Afin de compléter ces données, les chercheurs à l'origine de cette étude ont identifié quelques points clés à approfondir. Le premier porte sur la caractérisation de la relation dose-réponse sur une longue période. Quelques études ont déjà été menées sur le sujet, mais elles portaient exclusivement sur du court terme en utilisant uniquement des doses très élevées ce qui soulève la question de la pertinence des résultats. La découverte de facteurs influençant la réponse de certains individus comme l'âge, les prédispositions génétiques et épigénétiques, est également un sujet qui mérite d'être davantage développé.
A l'échelle cellulaire, un effort de recherche doit être entrepris pour comprendre l'interaction des nanomatériaux avec la membrane des cellules ainsi que le transport de ces particules à travers les lysosomes, les mitochondries et le noyau. Au niveau des organes, le rapport du JRC et de l'Easac précise le besoin de travailler sur la toxicocinétique qui correspond à l'étude descriptive et quantitative du devenir des toxiques dans l'organisme, notamment pour caractériser d'éventuels effets sur le développement fœtal et sur les différents systèmes du corps humain (cardiovasculaire, nerveux, hépatique, immunitaire, endocrine…).
Accélérer la prise en compte des risques
Dans son rapport, le JRC et l'Easac liste également quelques recommandations à la Commission européenne afin qu'elle coordonne au mieux les efforts de recherche de ses Etats membres. "Pour bien évaluer le ratio bénéfices/risques des nanomatériaux utilisés, l'Union européenne a besoin d'une stratégie cohérente qui possède une certaine flexibilité pour répondre aux développements futurs.

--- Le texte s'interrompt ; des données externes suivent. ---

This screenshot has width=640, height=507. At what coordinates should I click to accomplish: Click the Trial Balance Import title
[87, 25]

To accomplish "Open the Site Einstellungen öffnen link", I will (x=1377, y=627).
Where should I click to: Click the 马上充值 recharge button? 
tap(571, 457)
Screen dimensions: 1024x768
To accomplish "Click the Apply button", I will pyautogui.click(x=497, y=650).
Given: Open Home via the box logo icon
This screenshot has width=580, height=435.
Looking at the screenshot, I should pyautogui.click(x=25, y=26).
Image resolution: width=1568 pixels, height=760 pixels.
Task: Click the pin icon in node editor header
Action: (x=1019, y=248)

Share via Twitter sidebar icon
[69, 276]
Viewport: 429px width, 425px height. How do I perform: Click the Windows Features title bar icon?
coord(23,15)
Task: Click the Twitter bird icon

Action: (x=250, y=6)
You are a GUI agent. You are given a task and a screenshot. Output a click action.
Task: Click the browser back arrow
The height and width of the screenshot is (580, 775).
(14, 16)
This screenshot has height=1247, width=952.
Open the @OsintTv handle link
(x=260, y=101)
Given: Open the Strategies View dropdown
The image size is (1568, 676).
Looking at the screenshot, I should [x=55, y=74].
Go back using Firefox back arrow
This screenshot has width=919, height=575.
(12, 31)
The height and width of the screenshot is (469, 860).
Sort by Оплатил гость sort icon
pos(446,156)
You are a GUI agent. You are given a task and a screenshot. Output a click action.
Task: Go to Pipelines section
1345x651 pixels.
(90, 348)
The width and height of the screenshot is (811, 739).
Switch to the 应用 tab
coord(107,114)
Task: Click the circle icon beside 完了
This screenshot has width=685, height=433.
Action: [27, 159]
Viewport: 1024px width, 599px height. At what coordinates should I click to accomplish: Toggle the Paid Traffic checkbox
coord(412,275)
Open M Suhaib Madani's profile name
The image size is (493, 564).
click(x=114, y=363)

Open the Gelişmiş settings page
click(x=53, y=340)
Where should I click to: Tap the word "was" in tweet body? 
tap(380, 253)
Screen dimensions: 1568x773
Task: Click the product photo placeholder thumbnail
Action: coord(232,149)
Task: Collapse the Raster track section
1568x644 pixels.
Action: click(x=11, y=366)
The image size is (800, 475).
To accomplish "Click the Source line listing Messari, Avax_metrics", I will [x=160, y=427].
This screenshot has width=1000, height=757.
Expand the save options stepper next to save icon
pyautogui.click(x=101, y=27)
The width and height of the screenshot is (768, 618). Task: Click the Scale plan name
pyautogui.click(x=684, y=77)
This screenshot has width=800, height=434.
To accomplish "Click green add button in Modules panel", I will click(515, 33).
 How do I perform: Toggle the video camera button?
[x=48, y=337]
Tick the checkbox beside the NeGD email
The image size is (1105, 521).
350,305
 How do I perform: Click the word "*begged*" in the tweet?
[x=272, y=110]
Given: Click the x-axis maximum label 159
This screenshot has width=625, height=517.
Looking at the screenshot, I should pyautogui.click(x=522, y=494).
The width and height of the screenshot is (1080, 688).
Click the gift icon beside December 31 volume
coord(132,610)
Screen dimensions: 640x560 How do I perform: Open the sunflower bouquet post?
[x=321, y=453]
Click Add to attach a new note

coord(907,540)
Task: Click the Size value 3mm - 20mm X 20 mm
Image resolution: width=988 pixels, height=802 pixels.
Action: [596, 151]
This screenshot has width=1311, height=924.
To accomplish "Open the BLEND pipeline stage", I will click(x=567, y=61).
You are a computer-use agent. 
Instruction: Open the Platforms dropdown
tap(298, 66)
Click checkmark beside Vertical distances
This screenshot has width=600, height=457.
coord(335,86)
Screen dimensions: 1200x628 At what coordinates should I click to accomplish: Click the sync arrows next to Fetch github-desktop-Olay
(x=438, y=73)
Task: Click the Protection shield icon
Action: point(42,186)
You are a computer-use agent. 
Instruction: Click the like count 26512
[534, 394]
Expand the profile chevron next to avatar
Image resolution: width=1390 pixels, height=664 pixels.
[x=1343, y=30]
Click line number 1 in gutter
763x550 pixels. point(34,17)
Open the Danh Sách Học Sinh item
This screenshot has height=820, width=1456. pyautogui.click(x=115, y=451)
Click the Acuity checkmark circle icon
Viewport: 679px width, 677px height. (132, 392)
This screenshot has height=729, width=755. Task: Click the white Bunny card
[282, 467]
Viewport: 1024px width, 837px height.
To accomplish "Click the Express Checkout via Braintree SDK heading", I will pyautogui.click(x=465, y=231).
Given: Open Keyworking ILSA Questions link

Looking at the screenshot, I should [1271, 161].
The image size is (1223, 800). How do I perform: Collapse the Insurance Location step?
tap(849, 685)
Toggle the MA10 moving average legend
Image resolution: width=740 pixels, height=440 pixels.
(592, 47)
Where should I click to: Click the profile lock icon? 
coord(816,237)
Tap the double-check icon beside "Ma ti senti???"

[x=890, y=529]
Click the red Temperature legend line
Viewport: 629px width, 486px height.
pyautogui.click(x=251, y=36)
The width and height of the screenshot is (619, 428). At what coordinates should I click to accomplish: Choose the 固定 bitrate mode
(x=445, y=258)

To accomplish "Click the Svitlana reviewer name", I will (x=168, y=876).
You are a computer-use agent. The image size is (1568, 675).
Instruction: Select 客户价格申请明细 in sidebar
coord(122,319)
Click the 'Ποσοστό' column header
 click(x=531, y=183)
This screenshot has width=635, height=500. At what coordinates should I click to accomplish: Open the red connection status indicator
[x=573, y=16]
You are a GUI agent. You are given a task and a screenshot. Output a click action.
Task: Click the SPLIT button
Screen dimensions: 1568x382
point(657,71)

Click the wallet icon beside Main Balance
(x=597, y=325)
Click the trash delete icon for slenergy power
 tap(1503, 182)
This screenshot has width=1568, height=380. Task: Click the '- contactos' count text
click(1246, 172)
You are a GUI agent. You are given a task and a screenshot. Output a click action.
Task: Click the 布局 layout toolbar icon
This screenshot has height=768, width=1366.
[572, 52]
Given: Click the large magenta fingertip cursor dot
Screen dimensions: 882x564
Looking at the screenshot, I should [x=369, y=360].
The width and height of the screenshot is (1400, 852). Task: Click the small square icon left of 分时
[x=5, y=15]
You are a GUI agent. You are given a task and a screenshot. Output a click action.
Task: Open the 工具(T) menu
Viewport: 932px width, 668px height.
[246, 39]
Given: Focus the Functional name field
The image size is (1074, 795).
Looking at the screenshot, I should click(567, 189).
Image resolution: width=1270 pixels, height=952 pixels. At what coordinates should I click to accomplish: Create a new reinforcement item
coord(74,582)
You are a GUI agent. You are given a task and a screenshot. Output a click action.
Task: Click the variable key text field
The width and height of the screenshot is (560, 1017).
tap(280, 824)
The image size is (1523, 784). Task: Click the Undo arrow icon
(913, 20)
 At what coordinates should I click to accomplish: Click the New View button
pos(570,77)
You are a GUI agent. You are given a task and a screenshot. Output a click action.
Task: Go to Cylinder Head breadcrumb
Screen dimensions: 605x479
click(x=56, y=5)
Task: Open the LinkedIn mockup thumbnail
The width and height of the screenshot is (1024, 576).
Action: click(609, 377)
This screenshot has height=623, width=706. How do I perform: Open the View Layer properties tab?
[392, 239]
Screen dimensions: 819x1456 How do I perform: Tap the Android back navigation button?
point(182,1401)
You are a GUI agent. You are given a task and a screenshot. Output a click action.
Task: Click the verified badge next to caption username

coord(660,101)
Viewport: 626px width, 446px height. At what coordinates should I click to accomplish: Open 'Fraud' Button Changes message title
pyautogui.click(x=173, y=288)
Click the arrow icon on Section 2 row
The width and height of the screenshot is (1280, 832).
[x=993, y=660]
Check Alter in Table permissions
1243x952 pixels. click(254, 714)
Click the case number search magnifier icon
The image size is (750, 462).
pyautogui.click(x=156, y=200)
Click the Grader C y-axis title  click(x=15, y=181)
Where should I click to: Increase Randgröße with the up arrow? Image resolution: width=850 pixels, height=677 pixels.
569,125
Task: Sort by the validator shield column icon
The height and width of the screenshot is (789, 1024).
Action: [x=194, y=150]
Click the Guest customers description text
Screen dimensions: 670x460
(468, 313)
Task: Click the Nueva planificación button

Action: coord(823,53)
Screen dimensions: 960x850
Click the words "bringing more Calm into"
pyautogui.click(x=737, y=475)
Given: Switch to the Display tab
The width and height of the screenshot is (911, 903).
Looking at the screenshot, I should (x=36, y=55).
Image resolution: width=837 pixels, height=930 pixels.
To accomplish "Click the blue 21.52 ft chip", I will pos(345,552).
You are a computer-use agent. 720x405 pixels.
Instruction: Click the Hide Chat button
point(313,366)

Cette stratégie doit être pluridisciplinaire et multi-sectorielle, ce qui requiert de nouveaux efforts dans la collecte de données, de nouvelles infrastructures ainsi que des nouvelles initiatives de formation impliquant les universitaires, l'industrie et les politiques", précise le rapport.
Le JRC évoque donc la nécessité d'intégrer précocement l'évaluation des risques pour la santé dans les projets liés au développement des nouveaux matériaux comme le fait actuellement le secteur pharmaceutique. Par ailleurs, cette évaluation ne peut être confinée à des études sur du court terme, mais doit aussi examiner le potentiel d'effets chroniques résultant de l'exposition cumulative aux nanomatériaux. Une des recommandations porte également sur la nécessité de partage des différentes communautés scientifiques. "La Commission européenne et les diverses communautés scientifiques européennes doivent renforcer leurs efforts afin (…) d'identifier les besoins communs dans la collecte de données pour les critères de sécurité, ce qui rendrait possible la comparaison de résultats de nanomatériaux disparates", détaille le texte.
Outre le besoin de former davantage les scientifiques et les ingénieurs à la question de l'évaluation des risques, le rapport met en avant l'obligation de faire participer le grand public sur le sujet des nanomatériaux. Pour les auteurs de cette enquête, seule une campagne d'informations complète et précise sur les bénéfices et les risques de cette nouvelle technologie aidera la science à réellement avancer.